Resume driver when failing to fetch pages #106392

dnhatn · 2024-03-17T06:40:27Z

I investigated a heap attack test failure and found that an ESQL request was stuck. This occurred in the following:

The ExchangeSource on the coordinator was blocked on reading because there were no available pages.
Meanwhile, the ExchangeSink on the data node had pages ready for fetching.
When an exchange request tried to fetch pages, it failed due to a CircuitBreakingException. Despite the failure, no cancellation was triggered because the status of the ExchangeSource on the coordinator remained unchanged.

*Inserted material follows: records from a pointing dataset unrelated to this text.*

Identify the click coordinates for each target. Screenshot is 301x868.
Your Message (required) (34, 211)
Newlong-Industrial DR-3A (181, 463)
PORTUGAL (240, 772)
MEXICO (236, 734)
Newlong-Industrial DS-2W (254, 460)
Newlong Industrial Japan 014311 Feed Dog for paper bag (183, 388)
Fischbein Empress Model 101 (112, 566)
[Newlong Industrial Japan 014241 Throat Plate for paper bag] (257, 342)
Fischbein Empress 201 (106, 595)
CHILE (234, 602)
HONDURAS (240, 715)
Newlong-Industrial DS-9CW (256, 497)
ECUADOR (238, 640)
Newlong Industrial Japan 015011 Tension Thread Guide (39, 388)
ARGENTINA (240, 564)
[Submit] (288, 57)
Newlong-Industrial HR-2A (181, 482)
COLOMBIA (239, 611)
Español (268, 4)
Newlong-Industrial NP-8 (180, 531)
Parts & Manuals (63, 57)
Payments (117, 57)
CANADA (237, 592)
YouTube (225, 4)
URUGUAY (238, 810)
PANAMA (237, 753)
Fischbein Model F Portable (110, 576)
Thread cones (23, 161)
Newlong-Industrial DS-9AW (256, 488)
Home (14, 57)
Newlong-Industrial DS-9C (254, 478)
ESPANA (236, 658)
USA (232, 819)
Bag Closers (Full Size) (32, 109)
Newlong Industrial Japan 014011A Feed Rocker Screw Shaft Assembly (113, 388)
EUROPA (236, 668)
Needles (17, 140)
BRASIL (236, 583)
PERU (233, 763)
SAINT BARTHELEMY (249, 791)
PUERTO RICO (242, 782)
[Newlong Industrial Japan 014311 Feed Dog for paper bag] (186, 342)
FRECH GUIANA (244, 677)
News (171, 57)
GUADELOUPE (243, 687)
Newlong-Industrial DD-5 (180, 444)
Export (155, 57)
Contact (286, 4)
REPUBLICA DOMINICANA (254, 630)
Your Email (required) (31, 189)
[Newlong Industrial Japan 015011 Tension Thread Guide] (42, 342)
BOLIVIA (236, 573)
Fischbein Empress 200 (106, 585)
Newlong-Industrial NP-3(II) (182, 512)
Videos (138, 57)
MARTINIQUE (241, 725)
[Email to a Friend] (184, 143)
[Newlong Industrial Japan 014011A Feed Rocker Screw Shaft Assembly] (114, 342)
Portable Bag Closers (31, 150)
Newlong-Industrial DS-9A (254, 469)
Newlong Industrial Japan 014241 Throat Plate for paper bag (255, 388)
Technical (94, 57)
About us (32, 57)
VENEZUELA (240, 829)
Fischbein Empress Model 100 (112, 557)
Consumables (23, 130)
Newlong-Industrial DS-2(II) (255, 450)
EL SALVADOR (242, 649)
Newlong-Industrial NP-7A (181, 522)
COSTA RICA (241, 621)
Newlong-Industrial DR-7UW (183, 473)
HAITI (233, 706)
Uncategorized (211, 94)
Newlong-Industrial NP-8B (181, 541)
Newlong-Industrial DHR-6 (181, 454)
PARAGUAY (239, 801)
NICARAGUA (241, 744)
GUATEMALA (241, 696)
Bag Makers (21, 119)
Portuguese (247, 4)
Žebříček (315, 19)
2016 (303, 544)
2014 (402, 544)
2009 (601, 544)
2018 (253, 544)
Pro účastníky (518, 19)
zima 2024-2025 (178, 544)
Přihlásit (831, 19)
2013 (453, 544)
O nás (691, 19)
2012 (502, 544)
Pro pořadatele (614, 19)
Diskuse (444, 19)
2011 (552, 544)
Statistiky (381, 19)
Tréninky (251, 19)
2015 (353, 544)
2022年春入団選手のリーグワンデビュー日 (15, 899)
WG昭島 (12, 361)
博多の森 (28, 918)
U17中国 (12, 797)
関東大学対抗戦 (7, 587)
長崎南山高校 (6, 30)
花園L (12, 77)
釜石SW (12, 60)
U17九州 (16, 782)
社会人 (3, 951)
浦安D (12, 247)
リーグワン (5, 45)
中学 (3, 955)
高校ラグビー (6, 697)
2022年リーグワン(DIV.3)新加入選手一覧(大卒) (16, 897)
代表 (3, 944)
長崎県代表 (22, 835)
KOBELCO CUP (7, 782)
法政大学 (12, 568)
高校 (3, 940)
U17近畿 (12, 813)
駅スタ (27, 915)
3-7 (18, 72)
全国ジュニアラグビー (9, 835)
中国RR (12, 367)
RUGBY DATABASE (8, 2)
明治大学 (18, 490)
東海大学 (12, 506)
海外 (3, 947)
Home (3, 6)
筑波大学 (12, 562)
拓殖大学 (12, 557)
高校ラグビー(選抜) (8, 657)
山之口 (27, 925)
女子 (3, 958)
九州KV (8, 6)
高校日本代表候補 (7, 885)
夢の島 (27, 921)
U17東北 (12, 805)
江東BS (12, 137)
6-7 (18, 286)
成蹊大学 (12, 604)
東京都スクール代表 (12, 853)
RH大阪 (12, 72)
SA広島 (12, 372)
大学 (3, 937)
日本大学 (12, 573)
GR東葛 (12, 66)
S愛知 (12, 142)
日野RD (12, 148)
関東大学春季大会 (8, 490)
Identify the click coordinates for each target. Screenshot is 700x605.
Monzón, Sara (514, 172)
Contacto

To fix this issue, this PR introduces two changes:

Resumes the ExchangeSourceOperator and Driver on the coordinator, eventually allowing the coordinator to trigger cancellation of the request when failing to fetch pages.
Ensures that an exchange sink on the data nodes fails when a data node request is cancelled. This callback was inadvertently omitted when introducing the node-level reduction in Run empty reduction node level on data nodes #106204.

I plan to spend some time to harden the exchange and compute service.

Closes #106262

dnhatn · 2024-03-18T06:07:07Z

...compute/src/main/java/org/elasticsearch/compute/operator/exchange/ExchangeSourceHandler.java

@@ -203,6 +203,7 @@ void onSinkFailed(Exception originEx) {
                }
                return first;
            });
+            buffer.waitForReading().onResponse(null); // resume the Driver if it is being blocked on reading


We can notify about the failure, but I think it's simpler just to resume and let the driver handle the error, as if it hadn't been blocked before.

elasticsearchmachine · 2024-03-18T06:09:07Z

Hi @dnhatn, I've created a changelog YAML for you.

elasticsearchmachine · 2024-03-18T06:09:07Z

Pinging @elastic/es-analytical-engine (Team:Analytics)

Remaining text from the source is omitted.